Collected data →
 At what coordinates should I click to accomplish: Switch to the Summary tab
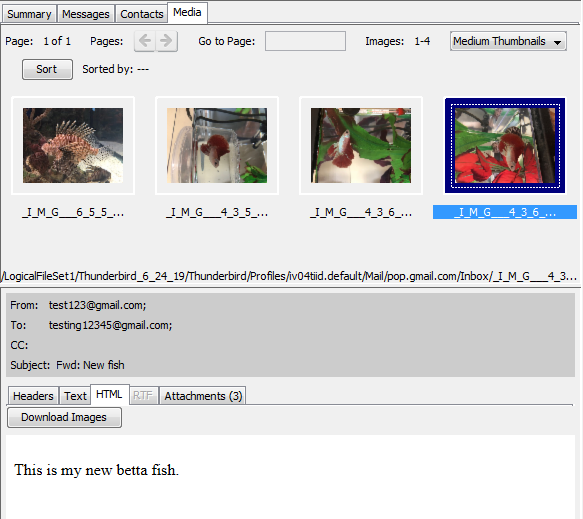pyautogui.click(x=29, y=14)
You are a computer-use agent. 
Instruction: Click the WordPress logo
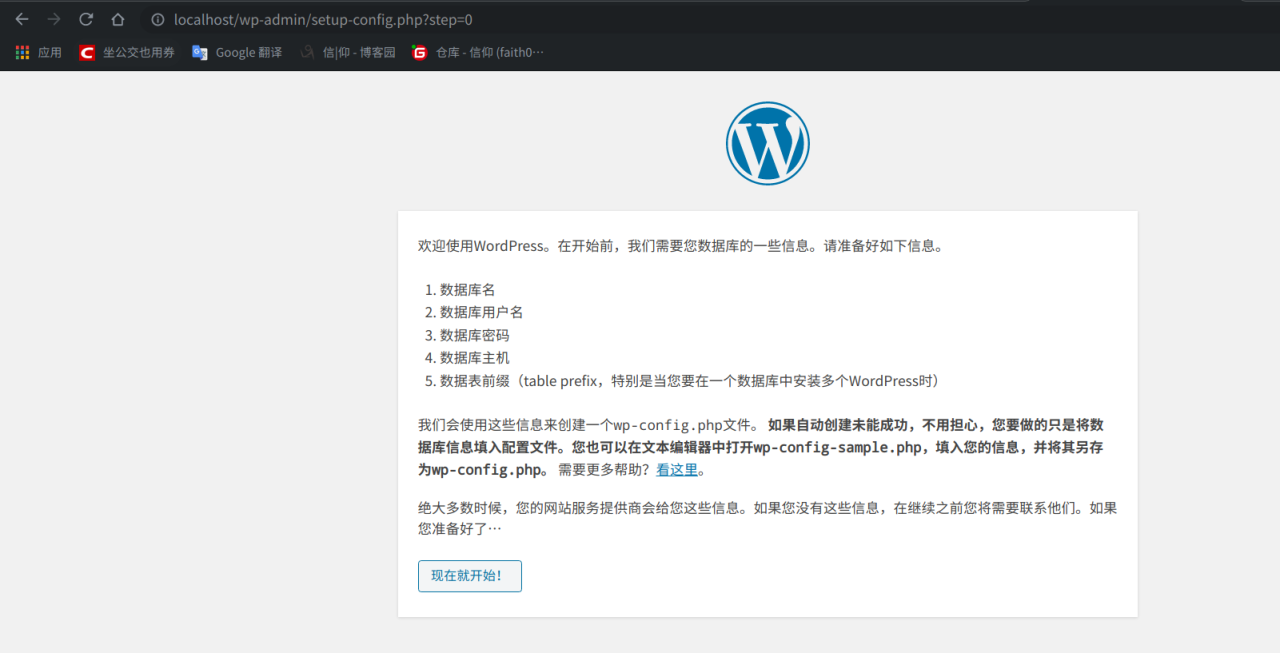(767, 142)
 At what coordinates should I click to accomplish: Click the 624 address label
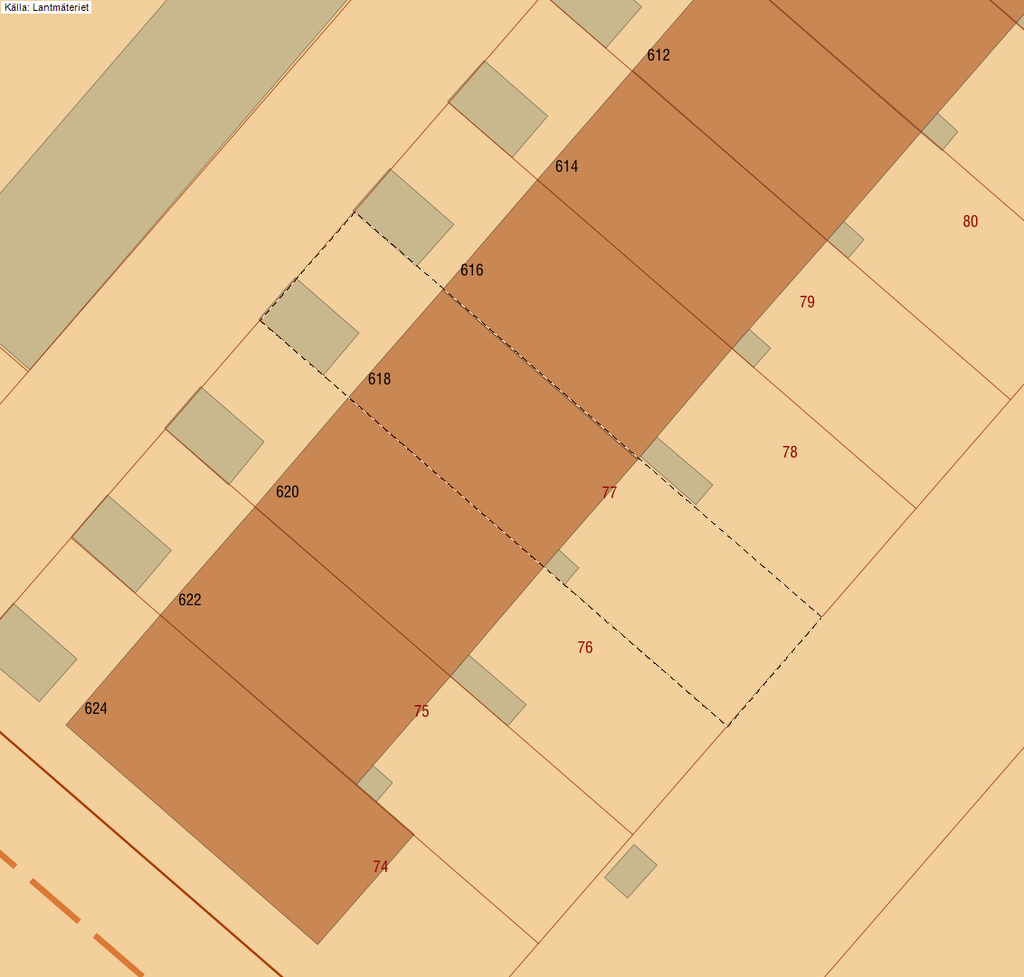coord(96,709)
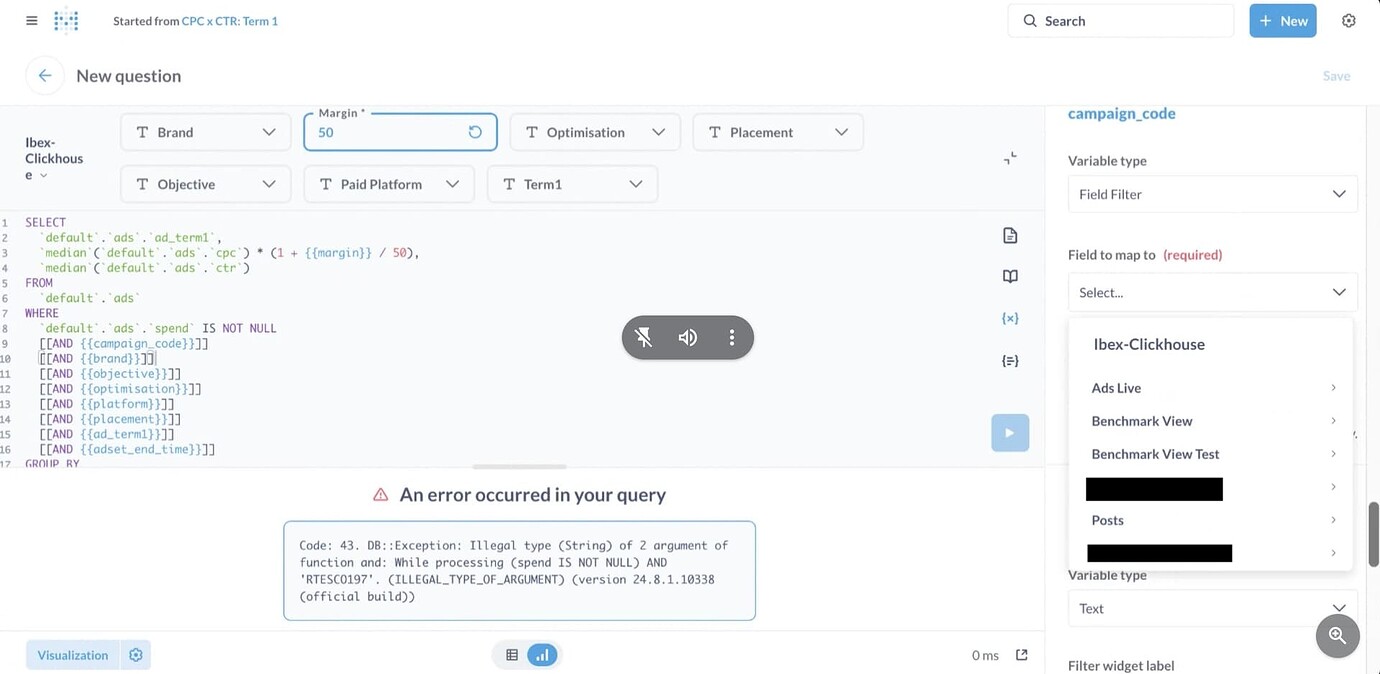Click the Metabase logo icon

coord(66,21)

TASK GOAL →
Output the lines above in full and exactly. Leave out every picture.

COMPLETED EXERCISE →
 At what coordinates should I click to accomplish: Switch to the Summary tab
pyautogui.click(x=29, y=14)
You are a computer-use agent. 
Instruction: Click the WordPress logo
(767, 142)
 At what coordinates should I click to accomplish: Click the 624 address label
coord(96,709)
Click the Metabase logo icon

coord(66,21)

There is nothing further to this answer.